Blockchain: Disruptive and Loud?

Within the midst of cryptocurrency and its marketing machine a reminder about its core blockchain foundation needs to be heard and examined. Blockchain does offer the potential to be disruptive as a technology.

A mass extinction will likely happen within the cryptocurrency sphere and many of the better known coins could become worthless or remain part of elaborate schemes fuelled by hype alone, while only a few survive. However, there is core value in blockchain, but it remains perilous to quantify its intrinsic value and challenging to forecast.  Caution regarding the long-term impact of blockchain must be considered too.

Blockchain has the ability to offer certain business sectors the capability to better serve data administration and internal work functions. Blockchain can offer clients a more productive and transparent venue to supervise transactions. Real Estate, Healthcare, Logistics, Finance, and the Entertainment industries are some of the avenues blockchain could have a positive impact on because of its ability in theory to safeguard accounting and documents.

Blockchain uses cryptography allowing users to record data with sophisticated encrypted ability and a secured level of protection to guard against false duplication. However, there are at least a thousand and one different blockchains available and no one code is exactly alike. Competing systems within the technology are introduced to the world of commerce and administration daily. Which highlights the youth and perilous evolution which blockchain will certainly face as it matures and competes with a myriad of diverse organisations. An evolution in blockchain needs to occur just as computer code has become more advanced and uniform the past fifty years.

One method of investing in blockchain is to buy the security tokens from companies which offer them via Initial Coin Offerings, sometimes these purchases can be made on cryptocurrency exchanges which offer the tokens. However, investors must be careful which exchange they use to make their purchases. Investors should make sure there is a legitimate business plan from the company proclaiming its blockchain technology and that it can produce revenues beyond the company’s cryptocurrency value which is often quantified solely on speculation. Many blockchains receive publicity because of marketing promises frequently communicated on ‘paid to publish’ internet press outlets. Most blockchains fail to achieve revenues because their companies engage in a sparse amount of business enterprise.

Blockchain may find itself relegated to being just a working cog in future payment technology which will surely continue to develop within the sphere of financial tech. Blockchain promised more secure transactions that could not be altered, but this has proven difficult and often wrong. Hackers see blockchain as a daring playground to test their skills by attacking code on cryptocurrency exchange platforms, then changing core data in the blockchain to steal coins and embarrass organizations.

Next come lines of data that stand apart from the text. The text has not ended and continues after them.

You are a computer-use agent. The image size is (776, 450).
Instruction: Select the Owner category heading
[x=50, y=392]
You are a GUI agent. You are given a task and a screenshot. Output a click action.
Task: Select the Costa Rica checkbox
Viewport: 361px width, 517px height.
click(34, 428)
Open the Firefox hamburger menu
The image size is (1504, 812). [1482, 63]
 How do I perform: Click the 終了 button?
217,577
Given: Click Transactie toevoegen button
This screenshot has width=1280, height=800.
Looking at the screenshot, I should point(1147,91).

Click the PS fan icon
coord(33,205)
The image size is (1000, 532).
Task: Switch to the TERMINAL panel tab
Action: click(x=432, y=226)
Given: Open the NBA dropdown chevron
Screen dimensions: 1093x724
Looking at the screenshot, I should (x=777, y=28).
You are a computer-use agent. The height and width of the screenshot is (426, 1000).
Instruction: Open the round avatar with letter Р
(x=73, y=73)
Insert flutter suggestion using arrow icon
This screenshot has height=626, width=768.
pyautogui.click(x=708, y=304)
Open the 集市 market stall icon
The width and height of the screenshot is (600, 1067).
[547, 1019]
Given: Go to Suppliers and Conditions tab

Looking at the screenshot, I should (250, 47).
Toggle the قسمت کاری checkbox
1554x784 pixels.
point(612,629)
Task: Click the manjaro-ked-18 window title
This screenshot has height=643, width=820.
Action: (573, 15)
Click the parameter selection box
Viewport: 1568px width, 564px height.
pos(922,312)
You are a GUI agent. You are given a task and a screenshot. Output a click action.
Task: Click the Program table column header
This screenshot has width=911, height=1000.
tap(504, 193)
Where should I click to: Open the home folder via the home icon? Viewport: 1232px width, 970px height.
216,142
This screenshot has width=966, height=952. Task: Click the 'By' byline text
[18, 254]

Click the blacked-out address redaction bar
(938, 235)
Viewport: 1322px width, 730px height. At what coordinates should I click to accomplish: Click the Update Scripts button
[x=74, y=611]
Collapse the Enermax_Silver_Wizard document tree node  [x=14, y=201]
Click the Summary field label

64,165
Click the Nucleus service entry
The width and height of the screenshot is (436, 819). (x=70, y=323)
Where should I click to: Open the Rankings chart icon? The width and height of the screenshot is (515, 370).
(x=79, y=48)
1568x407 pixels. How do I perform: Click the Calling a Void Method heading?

Important also, until the energy usage and business efficiency of blockchain becomes less expensive and transparent it will be difficult for blockchain to become a legitimate disruptive technology. The ability to deliver secure distributed ledgers is a grand view which could create a formidable accounting practice for banking and the payments sector. However, the sheer number of blockchains which are marketed as unique without a uniformed core is troublesome. It is problematic to distinguish between marketing shills and legitimate technological achievements. The blockchain sector remains a gambit for its potential investors. Picking a winner among a throng of charlatans will remain a challenge for the next few years.

Reality tends to make advanced projections wrong, but there appears to be a five to seven-year window with quantum computing before it becomes a hard technology. Upon the use of quantum computing there is a significant chance the lexicon of blockchain could become more comparable to VHS. The advent of better digitalization within computing eventually strangled the slow and often problematic use of VHS. Blockbuster video stores have gone out of business and Netflix digital service delivered from the internet has taken over. Comparably, quantum computing is set to change the coding of blockchain technology drastically. The distributed ledger promised by blockchain may become more efficient and less cumbersome regarding its use of electricity because of quantum computing or it may disappear.

So as an investor what should you do? It cannot be recommended to invest in blockchain via a cryptocurrency parameter. What should be examined is blockchain infrastructure, which serves as a legitimate ‘notary’ service and has the capability to evolve into advanced computing within an efficient and transparent organization.